Component to extract hyperlinks from a web page (HTML, PHP or ASPX)

Component to extract hyperlinks from a web page (HTML, PHP or ASPX)

I am a Talend Open Source newbie (1 week) and I need a component to extract a list of hyperlinks from an html page I download with tFileFetch.
The specific hyperlinks I need to extract download data files. If I get a complete list of hyperlinks (one per row in a file)
in a second step I can filter the list for the one's I am interested in and then in a third step I can iterate over the list and use string functions (from Talend Code\Routines) to build the URLs I want to pass to another tFileFetch to download the 50+ data files on a daily basis.
I have successfully downloaded the HTML page by feeding the original HTML link to tFileFetch.
By HTML hyperlinks I mean everything between "<A" and "</A>".
In general, extracting hyperlinks can be done with Regular Expressions or an XML/XQUERY, but Talend's components
assume something close to a regular row and column structure (a schema) and blow up with malformed or loosely structured HTML.
Slightly off topic -- one exception (for my application) might be Exchange component tHTTPTableInput (how to install in TOS?).
I researched the topic and found convoluted Regular Expressions (RegEx):
<a.*href=('|")?(http\://.*?(?=\1)).*>\s*(+|.*?)?\s*</a>
http://vidmar.net/weblog/archive/2009/09/10/matching-links-with-regular-expression-in-html.aspx
and this interesting February 2008 blog post "Showdown ? Java HTML Parsing Comparison"
on extracting hyperlinks using an XML/XQUERY from Java.
http://www.benmccann.com/dev-blog/java-html-parsing-library-comparison/
"So, to test the parsing libraries, I decided to do exactly that and see if I could parse the HTML well enough to extract links from it using an XQuery. The contenders were NekoHTML, HtmlCleaner, TagSoup, and jTidy. "
* * *
"I gave each library an InputStream created from a URL (referred to as urlIS in the code samples below) and expected an org.w3c.dom.Node in return once the parse operation was completed. "
* * *
"Finally, to judge the ability to parse the HTML, I ran the XQuery ?//a? to grab all the <a> tags from the document ."
==========
## Written request a
In the hyperlink-extraction post, which HTML parsing libraries were the contenders in the comparison it quotes?

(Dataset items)
==========
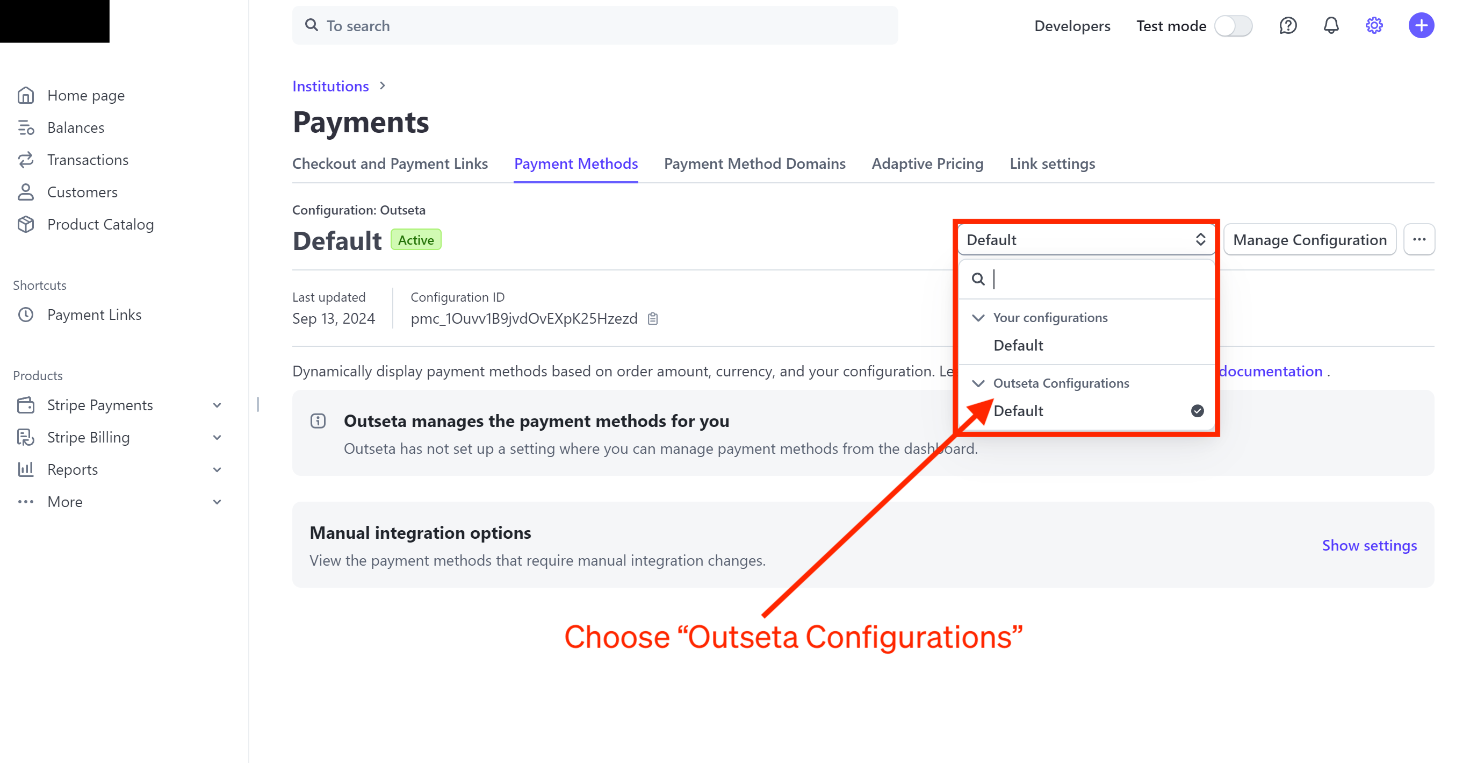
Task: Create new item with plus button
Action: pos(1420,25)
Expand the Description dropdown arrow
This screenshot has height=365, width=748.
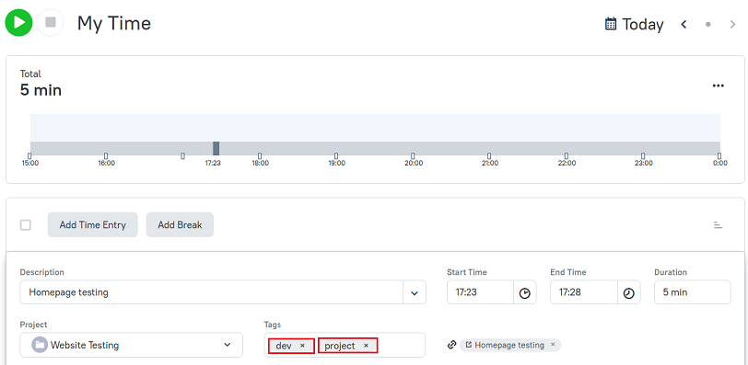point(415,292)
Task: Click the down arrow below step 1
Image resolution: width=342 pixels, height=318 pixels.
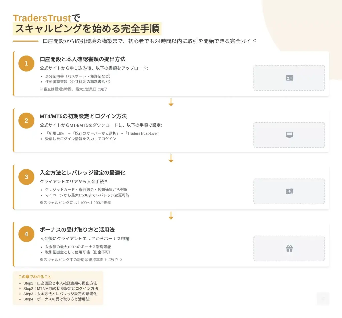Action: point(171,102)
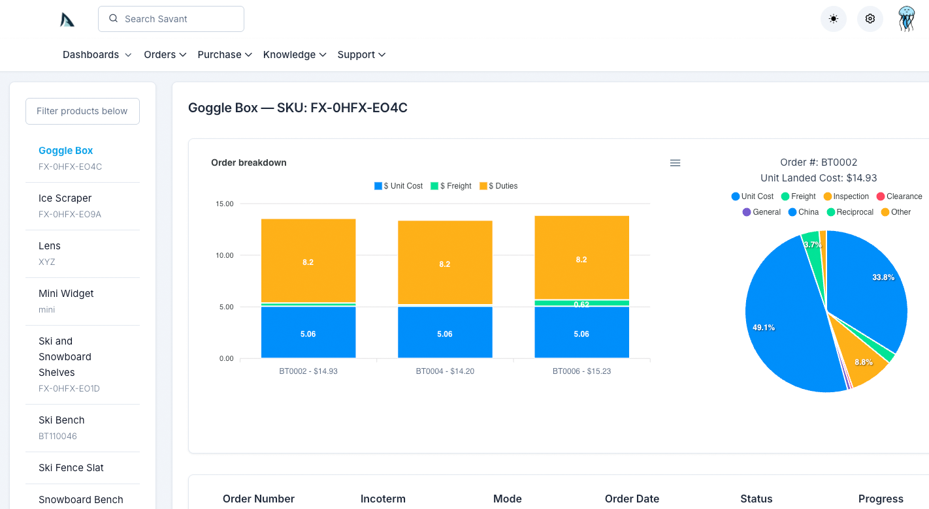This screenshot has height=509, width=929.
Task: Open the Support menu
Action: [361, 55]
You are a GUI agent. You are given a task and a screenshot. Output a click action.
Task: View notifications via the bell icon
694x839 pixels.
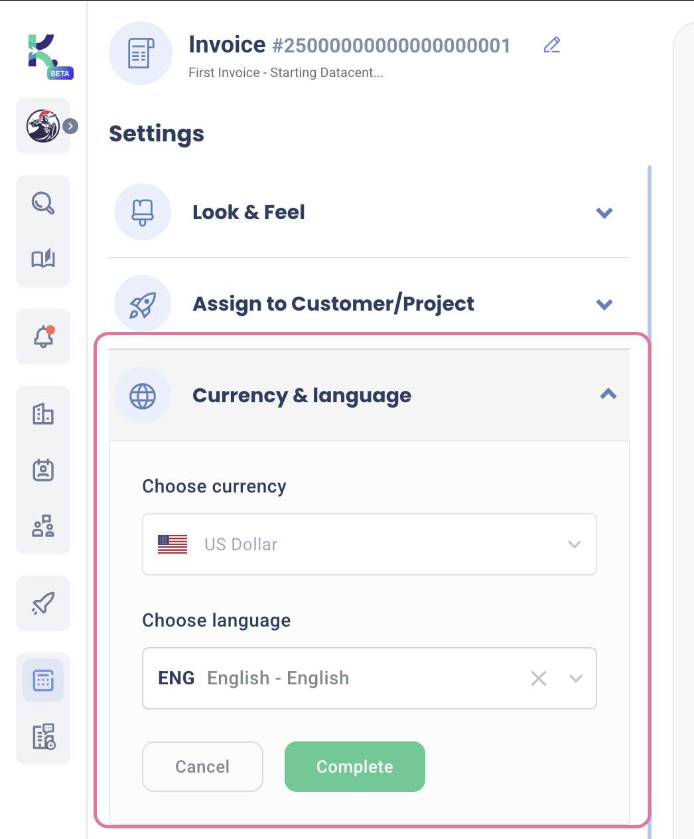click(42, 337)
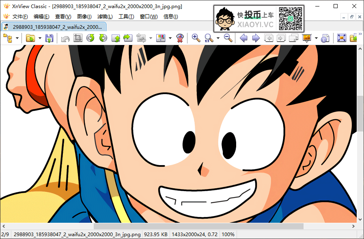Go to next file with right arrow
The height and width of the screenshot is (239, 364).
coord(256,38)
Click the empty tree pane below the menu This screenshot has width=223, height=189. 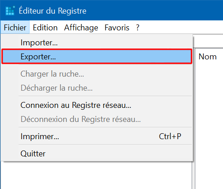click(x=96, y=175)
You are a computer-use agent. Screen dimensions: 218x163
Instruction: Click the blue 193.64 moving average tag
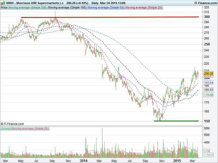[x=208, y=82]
==========
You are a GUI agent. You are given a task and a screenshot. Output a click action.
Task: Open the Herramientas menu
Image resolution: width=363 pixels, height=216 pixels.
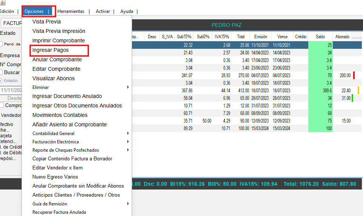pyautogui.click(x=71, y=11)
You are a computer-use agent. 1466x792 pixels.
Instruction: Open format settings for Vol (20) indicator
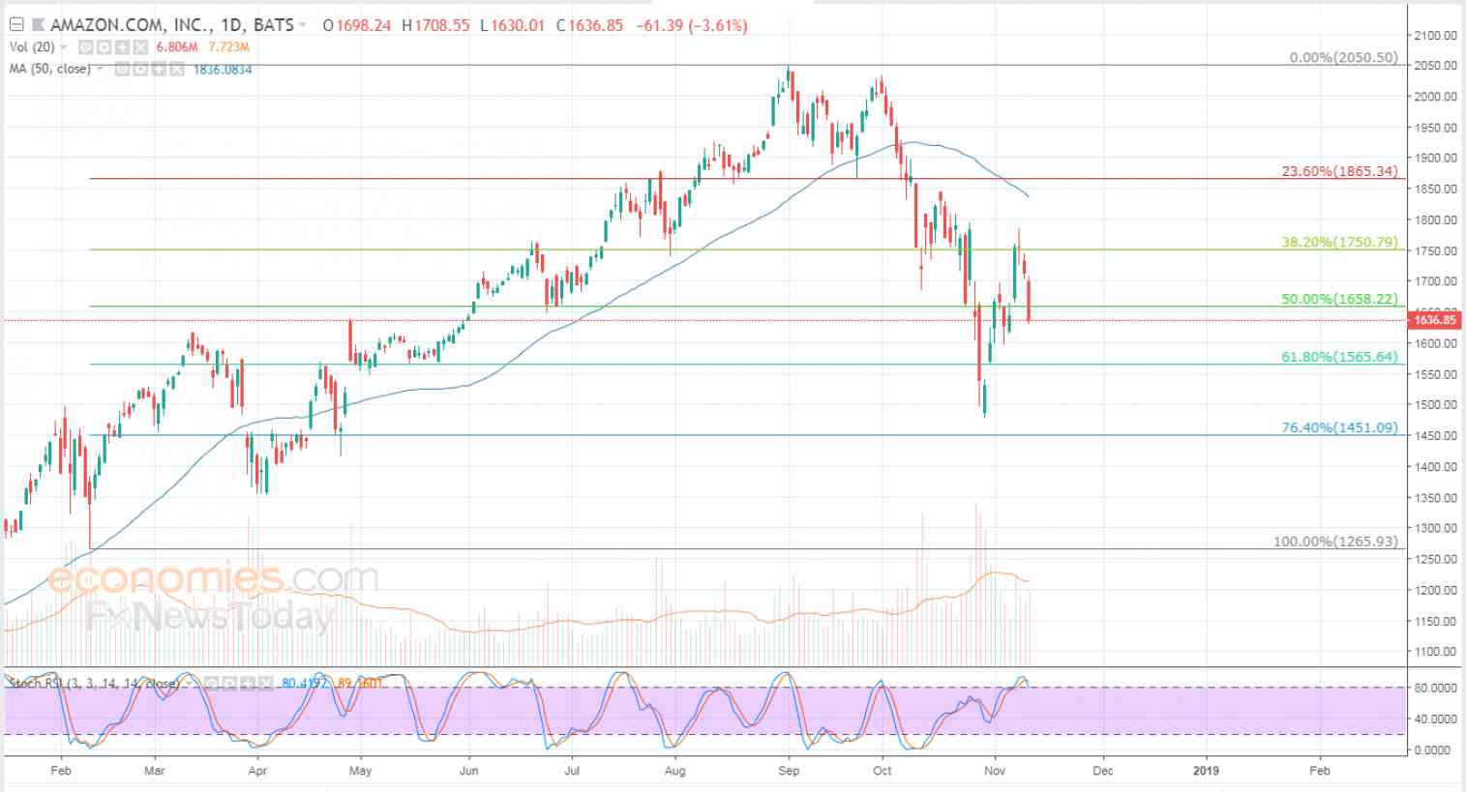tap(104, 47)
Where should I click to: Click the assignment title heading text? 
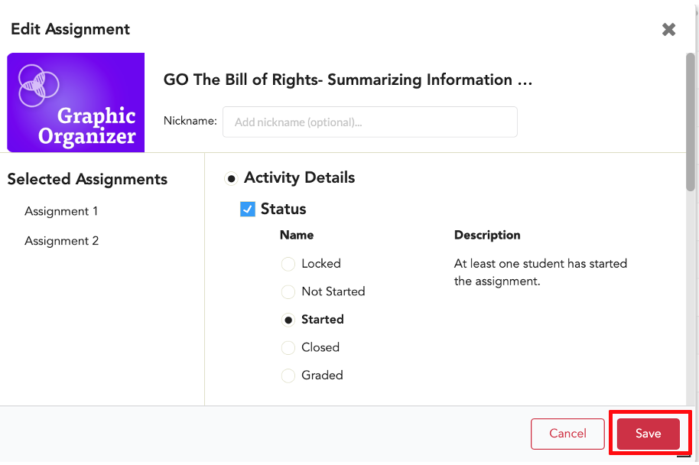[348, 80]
==========
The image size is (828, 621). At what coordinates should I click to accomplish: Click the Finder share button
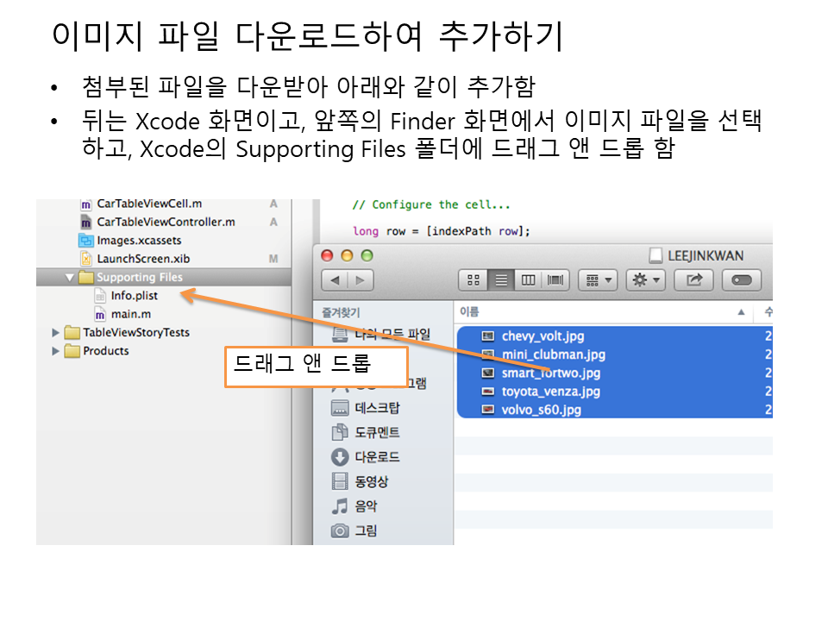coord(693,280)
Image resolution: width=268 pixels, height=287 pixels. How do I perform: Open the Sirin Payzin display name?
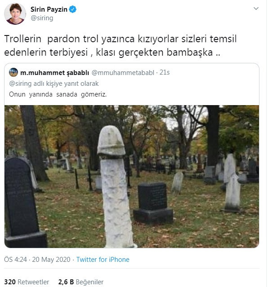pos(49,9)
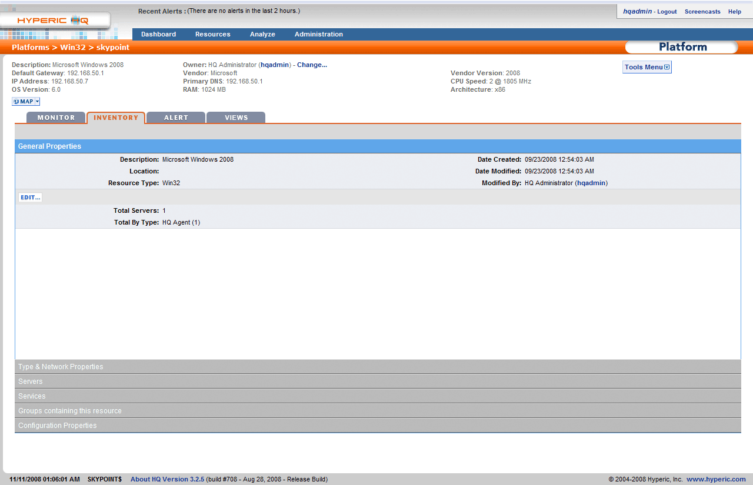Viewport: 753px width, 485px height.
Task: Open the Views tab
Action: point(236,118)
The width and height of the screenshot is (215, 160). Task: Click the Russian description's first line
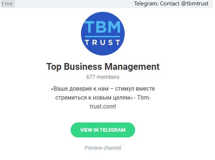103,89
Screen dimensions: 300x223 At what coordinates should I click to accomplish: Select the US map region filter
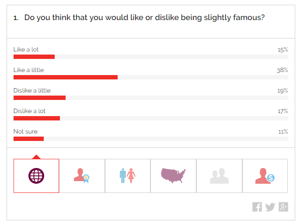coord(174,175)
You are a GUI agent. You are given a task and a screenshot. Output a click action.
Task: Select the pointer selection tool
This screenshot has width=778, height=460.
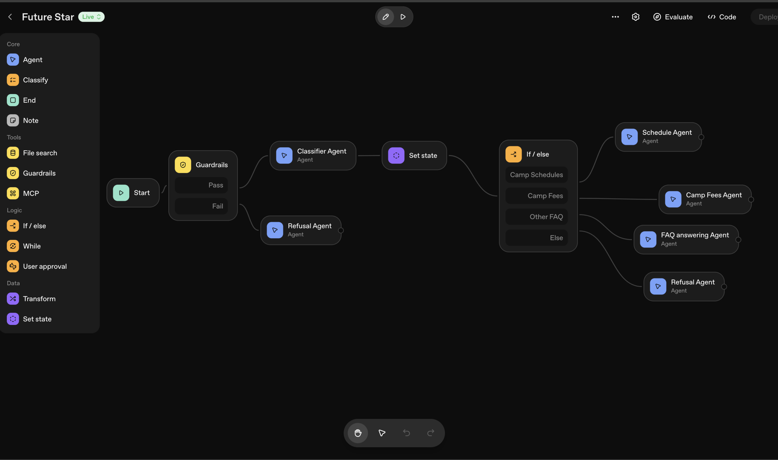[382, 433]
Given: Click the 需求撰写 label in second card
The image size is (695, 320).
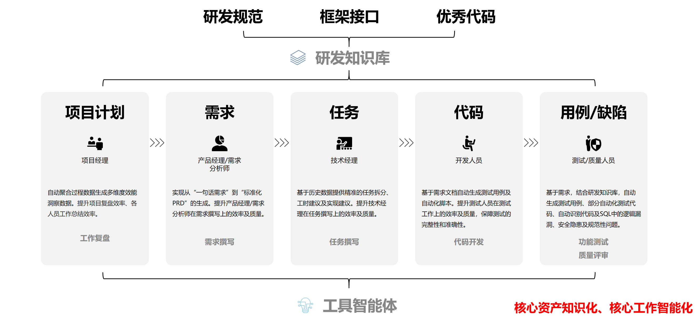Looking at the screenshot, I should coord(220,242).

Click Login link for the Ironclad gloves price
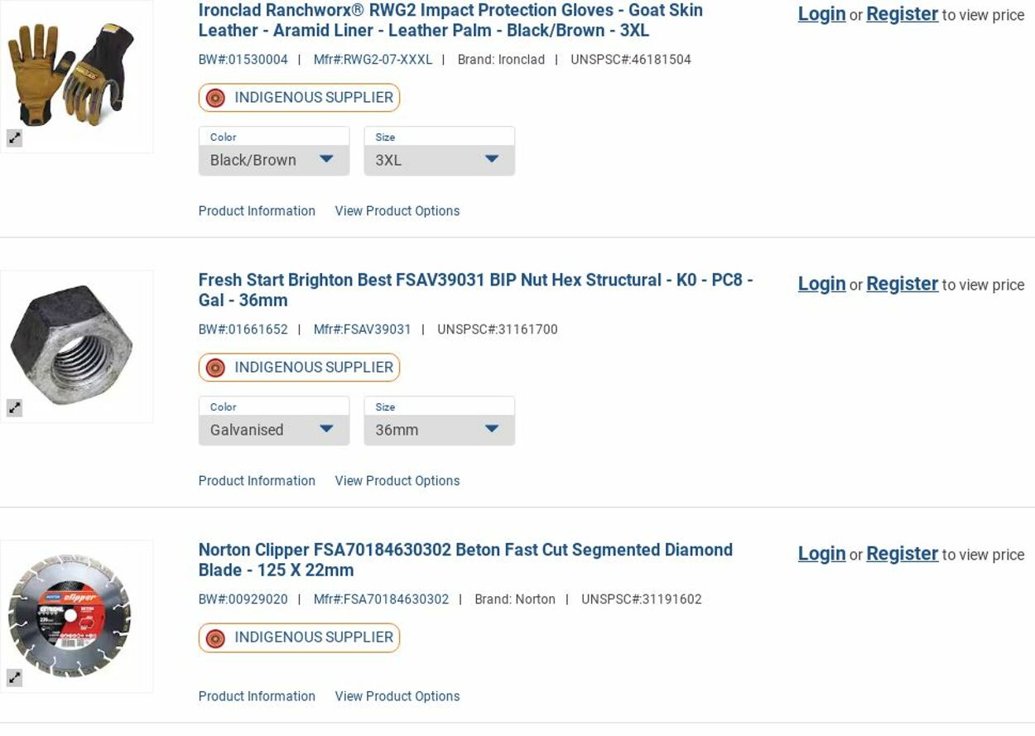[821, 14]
==========
## Written request b
Please scale the records between the line holding "You are a computer-use agent. Screen" and the line holding "[x=208, y=82]", inclusive: write those lines out again with their requests, multiplying each coordinate in the answers by 0.9 and rounding to whole numbers, halves up. Give only these lines and leave the pictures out.

## Exercise answer a
NekoHTML, HtmlCleaner, TagSoup, and jTidy.

## Exercise answer b
You are a computer-use agent. Screen dimensions: 218x163
Instruction: Click the blue 193.64 moving average tag
[x=187, y=74]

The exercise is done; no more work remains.